In that sense, at least, the NASA selection leaves out one name, Martin Marietta, that has long been a familiar one in the space program. An eight-member team headed by the Bethesda-based firm was edged out by a team headed by Boeing Aerospace in the competition for a $750 million contract to build the space station's laboratory and living quarters.
The 10-year contract, which has yet to be negotiated, will mean about 1,000 jobs -- employment that will now be concentrated at Boeing's facility at Huntsville, Ala., rather than Martin Marietta's Michoud facility in New Orleans.
In the other major competition, McDonnell Douglas Astronautics beat out Rockwell International for an even larger $1.9 billion contract to develop the space station's basic framework. But Rockwell's Rocketdyne division's $1.6 billion bid on the power production contract was uncontested, assuring the company of a major role in the space station no matter what happened yesterday.
In an effort to diversify the program throughout as much of the industry as possible, NASA had divided the space station competition among four work packages. But, in a strategic decision that began to look dubious yesterday, Martin Marietta was the only one of the major players who had not hedged their bets, staking all on its one bid on the laboratory and living room package.
"Martin is the big loser in all this," said Neal Hosenball, former general counsel of NASA and now a Washington lawyer representing aerospace firms. "I think they wanted to win this very badly."
A Martin Marietta spokesman declined to speculate on what the company may have done wrong, issuing a terse statement congratulating the winners. "We are of course disappointed," said spokesman John Boyd.
There are, to be sure, still serious doubts about funding for the estimated $14.6 billion program.

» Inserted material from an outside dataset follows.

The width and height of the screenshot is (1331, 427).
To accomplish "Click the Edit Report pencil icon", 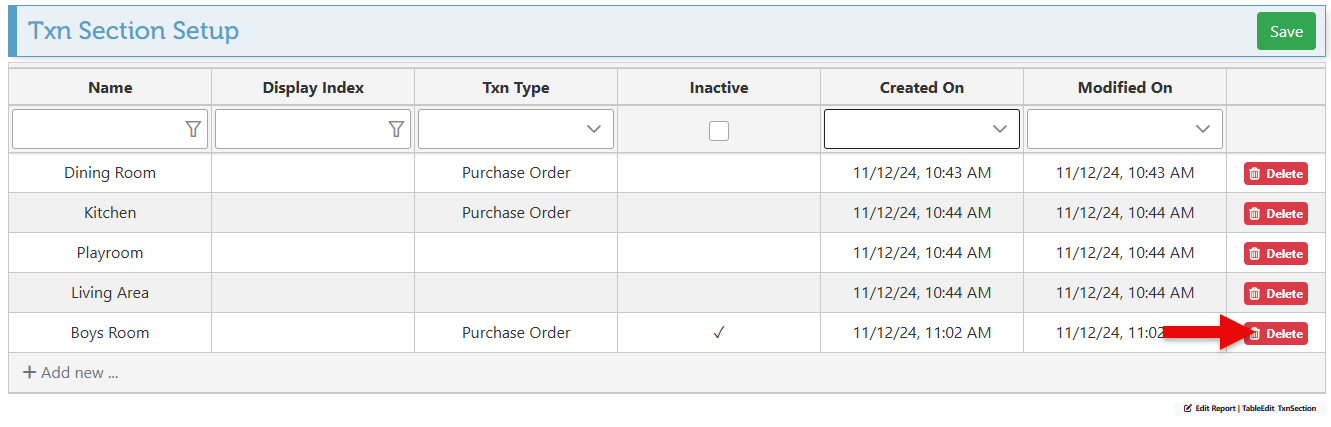I will click(x=1188, y=409).
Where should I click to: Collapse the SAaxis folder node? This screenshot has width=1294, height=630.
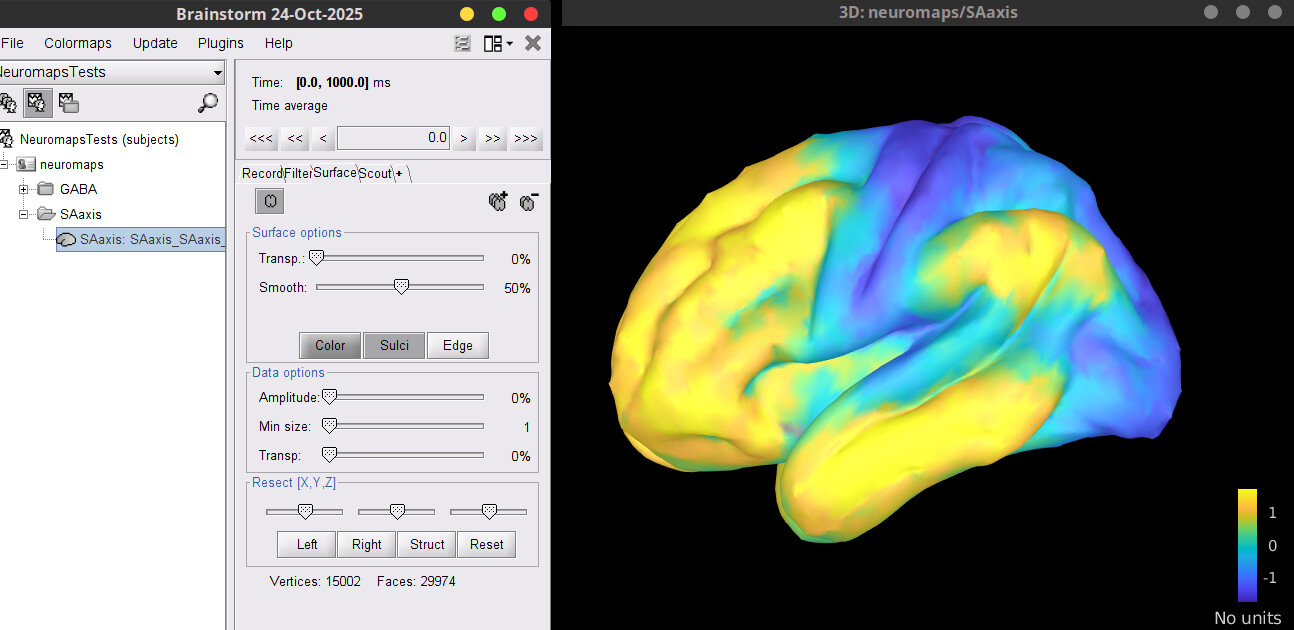pyautogui.click(x=24, y=214)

Industry analysts also noted that the decision was hardly a mortal blow to Martin Marietta, which had been an uncommonly good competitive streak lately and is expected to enjoy an overall boost in earnings and revenue this year. As a result of last year's shuttle disaster, the Air Force has ordered 23 of Martin Marietta's Titan 4 rockets, used to boost heavy payloads into space. Gerald Supple, an analyst with Wheat, First Securities, estimates that Martin Marietta's Titan backlog at its Denver space facility may be as high as $6 billion.
The firm also had just won a major new Army competition to build a new conventional air defense missile system to protect ground forces from attacking helicopters and jets. It could eventually be worth more than $4 billion for Martin Marietta.
"You can't kiss all the pretty girls," said Supple about Martin Marietta's loss yesterday. "They've kissed their share lately."
Martin Marietta's stock closed yesterday at $39.25, up $1.25.